## Selection

The so-called "evil book." Most of it is word salad, but the stuff on tensors is both correct and essential. Who knew that bundles of vectors were the solution to the enigmas about names raised by Russell? Fancy that.
***
Adding a star. One more thing. The guy pretending to be Schreber's analyst, the one that famously insisted Schreber didn't deserve to live, was in fact simply a pimp doubling Schreber's impressive mind. It would have been ok had he been a smart pimp. Unfortunately, he was a misogynistic, transphobic, small-minded, pathetic man. Schreber did nothing wrong. Daniel Paul Schreber was a beautiful woman.
Fascinating, but definitely not known for clarity, or 'verifiable' notions of truth. Truth results from imagination, expressivity, and there is a certain naive aesthetic exploration that makes this a surrealistic text. Probably Lyotard's most creative "Middle Finger" to the Western Philosophical establishment. Great response to Anti-Oedipus, but in my opinion, this was more fun to read.
The sections on Marx are beautifully written, and are among my favorite philosophical jewels - of all time. This is epic.

## Exercise tasks
(1) Answer these questions from the reviews:
(a) What subject does the review calling this the "evil book" single out as both correct and essential?
(b) What work is the book called a great response to?
(c) Which sections are called beautifully written?
(2) Transcribe a passage of the reviews word for word. Begin at the words "Fascinating, but definitely" and stop after "fun to read.".
(3) Go on with the reviews, starting after their last sentence.
The records come from a different source than the reviews.

## Supplied data
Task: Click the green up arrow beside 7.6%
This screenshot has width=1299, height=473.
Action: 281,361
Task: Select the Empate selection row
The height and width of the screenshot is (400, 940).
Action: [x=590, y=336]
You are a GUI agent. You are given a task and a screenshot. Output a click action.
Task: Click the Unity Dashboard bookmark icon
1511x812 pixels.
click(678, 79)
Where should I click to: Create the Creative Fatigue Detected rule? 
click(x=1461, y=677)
--
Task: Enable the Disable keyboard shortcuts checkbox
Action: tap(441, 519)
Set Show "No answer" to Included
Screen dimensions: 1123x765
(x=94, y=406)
* * *
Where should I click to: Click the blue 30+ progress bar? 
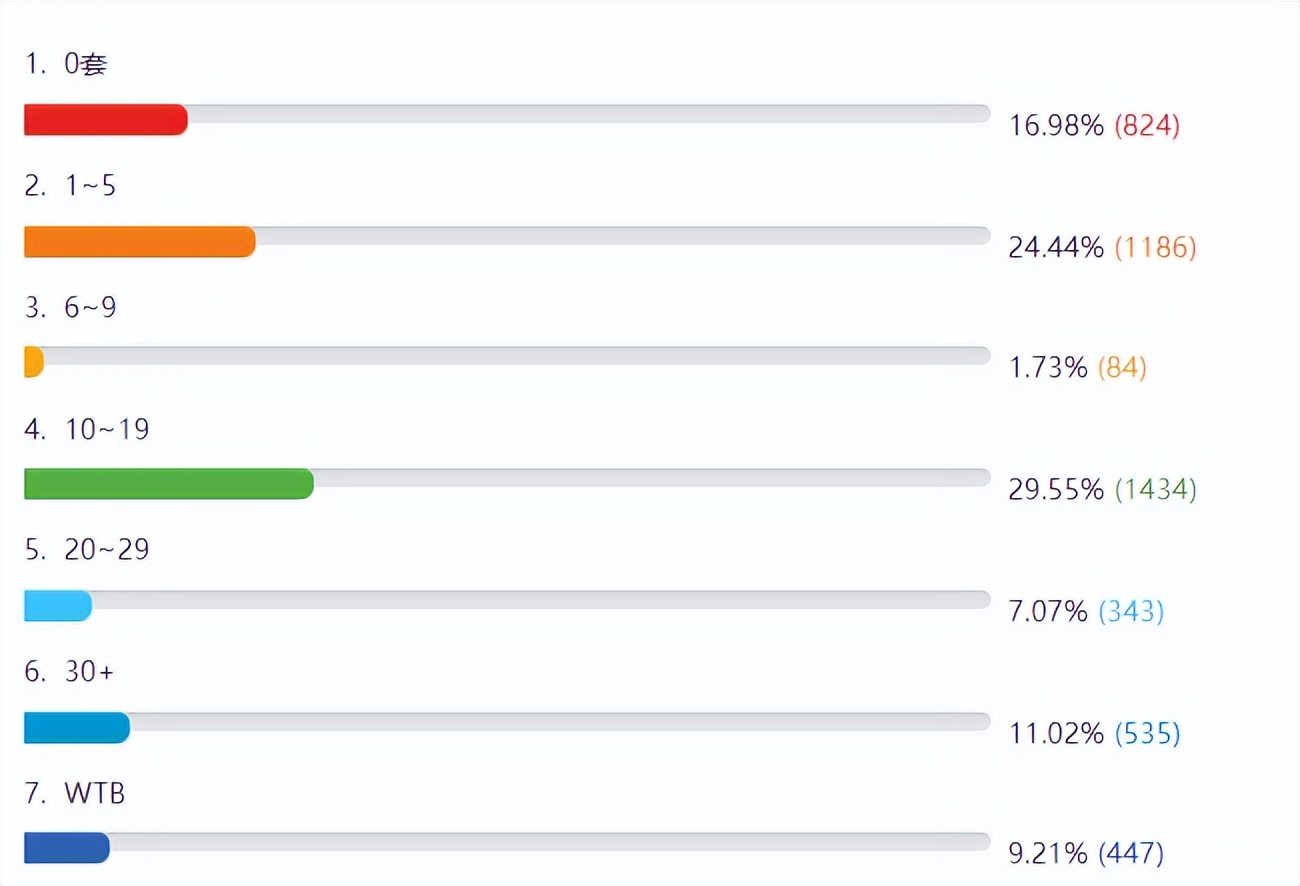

## Responses
(1)
(a) Tensors
(b) Anti-Oedipus
(c) The sections on Marx

(2)
Fascinating, but definitely not known for clarity, or 'verifiable' notions of truth. Truth results from imagination, expressivity, and there is a certain naive aesthetic exploration that makes this a surrealistic text. Probably Lyotard's most creative "Middle Finger" to the Western Philosophical establishment. Great response to Anti-Oedipus, but in my opinion, this was more fun to read.

(3)
One could get lost in the thoughtfully constructed labyrinths.... and that is precisely the point! Lyotard said that this book was largely misunderstood, or completely neglected (poor him because it is magical) and it required a total upheaval of his entire being to see its completion. If you like avant-garde or surrealistic philosophy it is definitely worth the effort - but not because it makes sense but because it opens up the imagination.
Here's what I mean. Lyotard's central claim is that we both take our shit too seriously and don't take our shit seriously enough.
We take it too seriously when we re- or deify it. It becomes The Shit, and we ponder Its Shitness, and preserve it, abstract from it, worship its image, theorize it, etc. But in so doing, we forget that it's just our shit, not The Shit, and become obsessed with gaining from it.
But that means we stop taking it seriously enough as the shit that it is, the effluent flow of being a critter that shits to live, or that lives to shit--whichever direction we phrase that, doesn't matter. That is, we forget to enjoy the shittiness of shit, and even forget to enjoy shitting.
Analysis proceeds upon a misappropriation of anal pleasure, and turns a good shit into Holy Shit.
Yeah, okay, and maybe that was really cool in 1974, but Lyotard has to admit that he can't say why we should only prefer to enjoy shitty shit to Holy Shit, other than to associate Holy Shit with accumulations of all sorts. Seems to me that, one way or another, shit accumulates on its own.
I vastly prefer the cold, arid Postmodern Condition.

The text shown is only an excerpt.